Colm O’Callaghan, Building Energy Analyst at Kingspan Insulated Panels, summarises some of the best approaches for meeting the new targets for non-domestic buildings, as set out in the new Part L 2013 regulations. At the same time, he touches on some of the more general advice the technical team gives customers when they call.
Changes to Part L have been in place in the UK since early April, and the specific regulations for Wales were introduced this summer. After a transitional period, where applications made prior to April were assessed under the old 2010 documents, we are now beginning to see how the new regulations are impacting the specification choices being made by the construction industry. For architects and contractors seeking advice on achieving the new standards, there are a couple of areas we tend to explore with them first.
Envelope first, then internal services
For Approved Document Part L2A 2013 – New Buildings other than Dwellings – the most notable change was for a 9% carbon improvement on the 2010 UK Regulations (and an average of 20% in Wales), across the fabric or the building mix. A greater emphasis was placed on the quality of construction, thermal bridging and fixed building services. With the SBEM calculations being based on the Notional Building, the document includes a wider set of notional buildings, with air permeability sub-divided to reflect building size.
We believe the best strategy is to begin by considering the total building envelope, as this addresses air permeability, and is the first place to see significant improvements towards the new targets. Starting with an airtight building envelope, we go beyond just using SBEM calculations, to conduct a more detailed analysis using our Dynamic Simulation Modelling (DSM) method. DSM calculations run at ten-minute intervals throughout the year, using real life historical weather data and accurate sun path analysis. This, coupled with our enhanced construction details and product knowledge, means we can calculate the overall reduction in heat load and demand. Addressing this first opens up possibilities for downsizing the building’s heating, ventilation and cooling plant, which ultimately translates to capital cost savings, and lower running costs over the life of the building. For building owners, this means a better return on capital investment that can be demonstrated through discounted cash flows.
Shedding light on energy efficiency
Alongside lower carbon emissions, Part L 2013 is concerned with the conservation of power in buildings to achieve progressive reductions in energy consumption. With a building’s lighting typically accounting for 75% of ancillary energy demand, it is no surprise that Part L 2013 stipulates a minimum increase of 9% in lighting efficiency.
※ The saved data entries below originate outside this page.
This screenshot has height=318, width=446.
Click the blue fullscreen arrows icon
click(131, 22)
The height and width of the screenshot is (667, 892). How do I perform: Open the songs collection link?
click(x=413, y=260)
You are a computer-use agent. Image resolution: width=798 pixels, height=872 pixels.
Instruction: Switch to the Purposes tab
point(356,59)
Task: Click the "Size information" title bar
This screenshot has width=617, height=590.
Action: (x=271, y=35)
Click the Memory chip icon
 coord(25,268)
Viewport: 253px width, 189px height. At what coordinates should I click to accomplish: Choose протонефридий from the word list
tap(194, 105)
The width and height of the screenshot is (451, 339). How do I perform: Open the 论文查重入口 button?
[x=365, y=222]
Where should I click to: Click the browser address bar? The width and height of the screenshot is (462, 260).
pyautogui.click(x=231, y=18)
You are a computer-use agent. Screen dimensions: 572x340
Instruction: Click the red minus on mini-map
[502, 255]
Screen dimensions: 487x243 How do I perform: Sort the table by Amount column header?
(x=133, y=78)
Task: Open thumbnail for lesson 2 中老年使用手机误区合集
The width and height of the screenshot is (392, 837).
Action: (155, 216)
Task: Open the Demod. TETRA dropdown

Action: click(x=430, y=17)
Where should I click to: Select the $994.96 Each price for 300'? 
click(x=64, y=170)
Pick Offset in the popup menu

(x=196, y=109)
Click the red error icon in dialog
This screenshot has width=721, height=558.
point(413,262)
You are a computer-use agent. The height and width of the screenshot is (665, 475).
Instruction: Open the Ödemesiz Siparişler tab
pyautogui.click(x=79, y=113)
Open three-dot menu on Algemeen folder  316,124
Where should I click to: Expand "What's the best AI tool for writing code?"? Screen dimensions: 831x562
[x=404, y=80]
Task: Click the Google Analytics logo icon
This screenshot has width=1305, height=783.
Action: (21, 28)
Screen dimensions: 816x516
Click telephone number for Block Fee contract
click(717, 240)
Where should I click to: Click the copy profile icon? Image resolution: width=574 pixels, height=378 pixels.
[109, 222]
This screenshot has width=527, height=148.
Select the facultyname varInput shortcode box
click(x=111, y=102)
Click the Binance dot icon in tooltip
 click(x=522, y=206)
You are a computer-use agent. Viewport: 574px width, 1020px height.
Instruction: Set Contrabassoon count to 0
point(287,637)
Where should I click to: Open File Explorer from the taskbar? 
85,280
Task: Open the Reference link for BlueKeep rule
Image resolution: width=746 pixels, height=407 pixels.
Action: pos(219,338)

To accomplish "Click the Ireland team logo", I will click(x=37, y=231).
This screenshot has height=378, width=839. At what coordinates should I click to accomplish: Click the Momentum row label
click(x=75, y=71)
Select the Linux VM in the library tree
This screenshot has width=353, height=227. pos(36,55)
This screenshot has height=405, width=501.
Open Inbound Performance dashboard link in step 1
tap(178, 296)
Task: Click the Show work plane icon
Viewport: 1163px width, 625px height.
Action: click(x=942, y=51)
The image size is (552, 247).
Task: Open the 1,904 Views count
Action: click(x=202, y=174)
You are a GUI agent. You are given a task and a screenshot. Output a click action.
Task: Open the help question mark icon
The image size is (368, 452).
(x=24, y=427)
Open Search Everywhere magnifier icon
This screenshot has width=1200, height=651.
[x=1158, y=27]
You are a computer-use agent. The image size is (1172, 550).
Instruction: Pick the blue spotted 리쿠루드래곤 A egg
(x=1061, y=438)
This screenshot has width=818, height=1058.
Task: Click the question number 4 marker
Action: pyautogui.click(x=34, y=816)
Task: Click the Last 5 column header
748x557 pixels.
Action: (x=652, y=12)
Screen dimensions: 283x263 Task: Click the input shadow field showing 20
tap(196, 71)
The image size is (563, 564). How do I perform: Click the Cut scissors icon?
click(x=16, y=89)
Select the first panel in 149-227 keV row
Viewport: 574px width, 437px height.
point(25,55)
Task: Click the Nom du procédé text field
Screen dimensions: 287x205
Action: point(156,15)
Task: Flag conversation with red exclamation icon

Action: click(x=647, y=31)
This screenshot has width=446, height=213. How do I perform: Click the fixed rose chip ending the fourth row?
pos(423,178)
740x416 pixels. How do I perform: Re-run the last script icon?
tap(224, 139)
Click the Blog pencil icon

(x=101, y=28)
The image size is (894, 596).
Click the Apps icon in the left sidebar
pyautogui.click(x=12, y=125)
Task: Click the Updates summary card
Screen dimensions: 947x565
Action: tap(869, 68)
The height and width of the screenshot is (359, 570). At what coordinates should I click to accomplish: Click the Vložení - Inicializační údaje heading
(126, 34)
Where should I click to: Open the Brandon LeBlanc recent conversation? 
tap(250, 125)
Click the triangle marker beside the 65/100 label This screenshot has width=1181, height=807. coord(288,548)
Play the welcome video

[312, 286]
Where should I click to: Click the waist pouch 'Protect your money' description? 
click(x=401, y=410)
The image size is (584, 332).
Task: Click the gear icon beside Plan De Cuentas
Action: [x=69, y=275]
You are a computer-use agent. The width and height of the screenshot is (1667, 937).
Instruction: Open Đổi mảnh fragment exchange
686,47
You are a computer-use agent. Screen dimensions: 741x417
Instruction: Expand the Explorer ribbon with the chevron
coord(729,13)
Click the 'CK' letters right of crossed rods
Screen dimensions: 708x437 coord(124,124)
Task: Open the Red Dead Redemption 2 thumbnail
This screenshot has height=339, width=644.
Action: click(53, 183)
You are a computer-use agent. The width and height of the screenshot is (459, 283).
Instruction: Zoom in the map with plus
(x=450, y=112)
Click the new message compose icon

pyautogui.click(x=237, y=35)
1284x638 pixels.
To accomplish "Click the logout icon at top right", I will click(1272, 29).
Manufacturers of building products have recognised the potential cost and energy savings from advancements in lighting technology. One such system is Kingspan ZerO Energy Lighting solution, which combines the latest in polycarbonate rooflights, LED lighting with smart dimming controls and photovoltaic (PV) technology, to deliver zero energy industrial lighting.
For each customer, we can calculate the optimum percentage of roof space to be given over to rooflights for harnessing natural daylight. This is incorporated with our Kingspan Smart-Lite LEDs, fully integrated sensors and controls, and Kingspan Energy rooftop PV array. The combined solution dramatically reduces total lighting demand, energy costs and, most importantly, the building’s total energy consumption while attaining Part L 2013 compliance.
The minimum is not enough
At Kingspan, we have a team of people dedicated to providing technical support to help customers both understand and comply with new building standards. This includes a free Building Energy Modelling service featuring compliance calculations (SBEM) and DSM, an extensive library of enhanced construction details with Psi ψ-value junction analysis, holistic building solutions, BREEAM assistance and guidance on BIM compatibility.
Our technical services team is very happy to answer questions about U-values and the specifications of individual products, but I think we are at our most useful when we help customers take a holistic approach that optimises a building for the long term.
Stricter regulations are expected in the future and, if the UK is to have any chance of reaching its carbon reduction targets by 2020, new regulations must challenge the construction industry in a much more impactful way. So our best advice is to think beyond the minimum standards set out in the latest regulations and consider something altogether more ambitious. The right mindset is to future-proof buildings against more demanding standards, and create optimised designs that reduce capital and operational costs over the lifetime of the building.
The rewards are there for building owners who take this progressive approach to design and construction and, with each new round of regulation, our hope is that a greater number of them see this bigger opportunity.